Regarding Claim 4, Yonetani further teaches:
The method of claim 1, comprising, by the first computer equipment in an initial training phase prior to the obtaining of said input data point: obtaining a plurality of initial data points, each comprising a respective set of values of some or all of the fields of said feature vector; sending each of said plurality of initial data points to the second computer equipment, and in response, receiving back associated labels generated by the second model based on the initial data points; and training the first model based on the initial data points and the associated labels received from the second computer equipment (paragraph 2: “In distributed machine learning, a machine learning algorithm is trained using data distributed between multiple computing devices. Each of those computing devices may store its own set of training data that are used to locally train a machine learning model. Those machine learning models may then be combined into a centralized model”. The limitation describes the process of distributed learning as described above in paragraph 2, see also paragraph 63. Examiner’s note: See also Wang, US 2019/0318268 A1, for example paragraph 5).
Regarding Claim 5, Yonetani further teaches:
The method of claim 4, comprising, by the first computer equipment in a subsequent training phase following the sending of the label to the second computer equipment: sending a further data point to the second computer equipment, the further data point comprising values of some or all of the fields of the feature vector, and in response receiving back a further label generated by the second model based on the further data point; and updating the training of the first model based on the further label and further data point (paragraph 111: “the processor may be further configured to train a template machine learning model on a template data set. The processor may be further configured to transmit the template machine learning model to the first client computing device and the second client computing device. The first private artificial intelligence model may be a first copy of the template machine learning model that has been further trained on the first private data set. The second private artificial intelligence model may be a second copy of the template machine learning model that has been further trained on the second private data set”. That is the first and second private artificial intelligence models, that is equivalent to the first model, is further trained or updated. Examiner’s note: see also Tan, US 2018/0240011 A1, for example paragraph 46).

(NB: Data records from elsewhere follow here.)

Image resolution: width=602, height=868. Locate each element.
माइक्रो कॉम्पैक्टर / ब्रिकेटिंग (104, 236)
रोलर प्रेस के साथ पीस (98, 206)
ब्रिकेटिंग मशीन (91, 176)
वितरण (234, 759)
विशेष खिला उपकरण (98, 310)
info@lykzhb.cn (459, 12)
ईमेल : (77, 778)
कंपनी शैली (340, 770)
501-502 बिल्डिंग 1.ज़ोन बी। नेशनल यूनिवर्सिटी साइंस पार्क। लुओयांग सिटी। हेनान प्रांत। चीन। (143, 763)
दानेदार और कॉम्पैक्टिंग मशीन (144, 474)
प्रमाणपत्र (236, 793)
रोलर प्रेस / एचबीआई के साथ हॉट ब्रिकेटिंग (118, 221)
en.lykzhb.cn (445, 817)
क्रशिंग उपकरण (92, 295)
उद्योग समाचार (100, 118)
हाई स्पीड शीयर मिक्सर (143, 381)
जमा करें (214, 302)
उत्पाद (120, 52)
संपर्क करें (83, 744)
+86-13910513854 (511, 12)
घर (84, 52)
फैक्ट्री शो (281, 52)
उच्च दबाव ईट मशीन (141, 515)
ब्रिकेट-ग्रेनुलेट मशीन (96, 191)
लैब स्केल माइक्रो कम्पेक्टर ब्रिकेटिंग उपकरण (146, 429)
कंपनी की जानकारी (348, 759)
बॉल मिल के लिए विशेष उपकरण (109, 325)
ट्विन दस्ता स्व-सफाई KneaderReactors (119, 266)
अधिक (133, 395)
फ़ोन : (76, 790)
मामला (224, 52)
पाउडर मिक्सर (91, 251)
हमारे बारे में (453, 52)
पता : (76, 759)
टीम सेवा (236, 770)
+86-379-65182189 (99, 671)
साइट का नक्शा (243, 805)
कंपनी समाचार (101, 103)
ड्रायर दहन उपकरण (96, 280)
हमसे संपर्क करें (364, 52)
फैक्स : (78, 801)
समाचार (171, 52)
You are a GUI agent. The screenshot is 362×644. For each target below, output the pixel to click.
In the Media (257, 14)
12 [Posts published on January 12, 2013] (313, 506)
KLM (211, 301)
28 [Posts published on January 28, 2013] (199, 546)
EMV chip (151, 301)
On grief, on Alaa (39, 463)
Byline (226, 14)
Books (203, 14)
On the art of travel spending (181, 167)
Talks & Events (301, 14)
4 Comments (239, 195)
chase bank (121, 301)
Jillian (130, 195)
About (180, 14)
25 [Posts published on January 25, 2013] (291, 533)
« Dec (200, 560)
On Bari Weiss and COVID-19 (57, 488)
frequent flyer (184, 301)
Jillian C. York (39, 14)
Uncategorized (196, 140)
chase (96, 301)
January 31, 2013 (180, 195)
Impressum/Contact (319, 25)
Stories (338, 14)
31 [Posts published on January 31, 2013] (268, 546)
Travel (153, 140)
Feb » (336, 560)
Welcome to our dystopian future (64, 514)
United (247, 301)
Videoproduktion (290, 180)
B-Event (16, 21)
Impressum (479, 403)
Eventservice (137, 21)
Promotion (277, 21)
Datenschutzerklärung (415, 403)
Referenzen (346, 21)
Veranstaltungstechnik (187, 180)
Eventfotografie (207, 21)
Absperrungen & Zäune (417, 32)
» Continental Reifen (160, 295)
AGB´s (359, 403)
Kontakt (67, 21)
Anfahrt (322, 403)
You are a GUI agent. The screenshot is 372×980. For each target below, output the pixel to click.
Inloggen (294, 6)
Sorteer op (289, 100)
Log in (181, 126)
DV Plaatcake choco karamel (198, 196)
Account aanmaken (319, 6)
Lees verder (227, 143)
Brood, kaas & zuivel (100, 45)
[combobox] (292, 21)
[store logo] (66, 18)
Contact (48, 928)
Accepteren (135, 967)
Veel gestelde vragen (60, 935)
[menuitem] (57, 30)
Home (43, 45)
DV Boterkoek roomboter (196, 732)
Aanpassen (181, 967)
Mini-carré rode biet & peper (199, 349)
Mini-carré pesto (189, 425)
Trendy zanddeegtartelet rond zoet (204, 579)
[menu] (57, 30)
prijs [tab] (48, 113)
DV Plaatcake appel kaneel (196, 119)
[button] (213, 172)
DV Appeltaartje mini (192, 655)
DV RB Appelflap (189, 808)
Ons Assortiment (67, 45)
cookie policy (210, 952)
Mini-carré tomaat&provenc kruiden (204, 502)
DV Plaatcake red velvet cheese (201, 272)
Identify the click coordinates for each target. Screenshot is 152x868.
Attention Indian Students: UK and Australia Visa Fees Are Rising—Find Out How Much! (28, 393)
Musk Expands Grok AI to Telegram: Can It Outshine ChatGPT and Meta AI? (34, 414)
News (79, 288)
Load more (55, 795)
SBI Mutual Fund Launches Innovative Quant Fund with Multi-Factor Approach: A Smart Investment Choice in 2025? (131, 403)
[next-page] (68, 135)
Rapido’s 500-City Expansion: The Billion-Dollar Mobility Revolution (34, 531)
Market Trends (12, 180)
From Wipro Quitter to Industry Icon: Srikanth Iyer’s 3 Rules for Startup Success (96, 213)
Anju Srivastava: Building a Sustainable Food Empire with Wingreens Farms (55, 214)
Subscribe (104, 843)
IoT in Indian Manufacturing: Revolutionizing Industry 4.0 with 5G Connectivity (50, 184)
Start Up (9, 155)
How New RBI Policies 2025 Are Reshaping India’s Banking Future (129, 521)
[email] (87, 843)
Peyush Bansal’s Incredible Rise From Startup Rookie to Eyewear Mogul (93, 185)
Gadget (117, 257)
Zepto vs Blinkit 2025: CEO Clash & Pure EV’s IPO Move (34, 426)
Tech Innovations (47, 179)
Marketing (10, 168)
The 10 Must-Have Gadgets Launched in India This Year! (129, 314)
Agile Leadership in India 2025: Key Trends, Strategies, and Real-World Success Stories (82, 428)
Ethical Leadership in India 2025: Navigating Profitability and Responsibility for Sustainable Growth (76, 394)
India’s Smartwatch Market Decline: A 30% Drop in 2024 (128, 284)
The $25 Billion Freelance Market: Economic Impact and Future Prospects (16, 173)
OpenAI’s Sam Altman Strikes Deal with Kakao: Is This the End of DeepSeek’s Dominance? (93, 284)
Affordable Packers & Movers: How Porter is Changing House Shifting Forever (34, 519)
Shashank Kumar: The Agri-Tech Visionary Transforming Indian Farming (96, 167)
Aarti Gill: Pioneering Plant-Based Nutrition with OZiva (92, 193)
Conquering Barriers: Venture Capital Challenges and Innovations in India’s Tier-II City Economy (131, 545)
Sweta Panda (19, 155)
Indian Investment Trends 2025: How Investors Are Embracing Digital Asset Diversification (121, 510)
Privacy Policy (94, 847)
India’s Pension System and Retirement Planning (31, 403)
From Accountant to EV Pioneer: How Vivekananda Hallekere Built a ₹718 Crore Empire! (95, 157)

Claims 8-12 are similar to Claims 1-5 and are rejected under the same rationale as stated above for those claims.
Claim 15 is similar to Claim 1 (the last two “receiving” limitations in the claim also being taught by Yonetani, see for example paragraphs 5, 36-37) and is rejected under the same rationale as stated above for that claim.
Conclusion
The prior art made of record and not relied upon is considered pertinent to applicant's disclosure. See PTO-892 for the relevant prior art where for example Tan, US 2018/0240011 A1, teaches distributed machine learning.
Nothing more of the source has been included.